Astronomy Tea Talk

Cosmic voids—the largest, most underdense, and least studied regions of the universe—offer a unique laboratory to study delayed and potentially pristine modes of galaxy evolution. In the local universe, void galaxies are known to be bluer, less metal-enriched, and show signs of stunted growth due to a lack of major mergers, which enables population-level tests of (i) whether burstiness is driven primarily by mergers or by internal processes, (ii) how star-formation efficiency and chemical enrichment depend on local large-scale density, and (iii) how the triggering of the AGN phenomenon varies across the cosmic web.
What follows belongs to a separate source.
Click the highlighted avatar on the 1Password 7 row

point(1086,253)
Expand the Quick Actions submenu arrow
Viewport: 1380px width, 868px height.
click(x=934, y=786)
Using the TNG300 simulation, I identify cosmic voids and void galaxies across cosmic time. Relative to non-void galaxies at all redshifts, these void galaxies are bluer, smaller, more actively star forming, more massive, and less metal enriched, while at z>1 the contrasts weaken, likely due to resolution and selection effects. I also find that void galaxies have a substantially higher fraction of active galactic nuclei. In parallel, I identify voids and void galaxies in the 24 deg^2 Spitzer/HETDEX Exploratory Large-Area (SHELA) survey out to z=0.5 by building a volume-limited catalog from Hyper Suprime-Cam and HETDEX data. I then present a preliminary analysis that uses the stellar population synthesis code Prospector to attain posteriors on star formation histories, dust, and AGN components for void galaxies in the 16-band SHELA catalog, where I present preliminary trends with redshift and void-centric distance.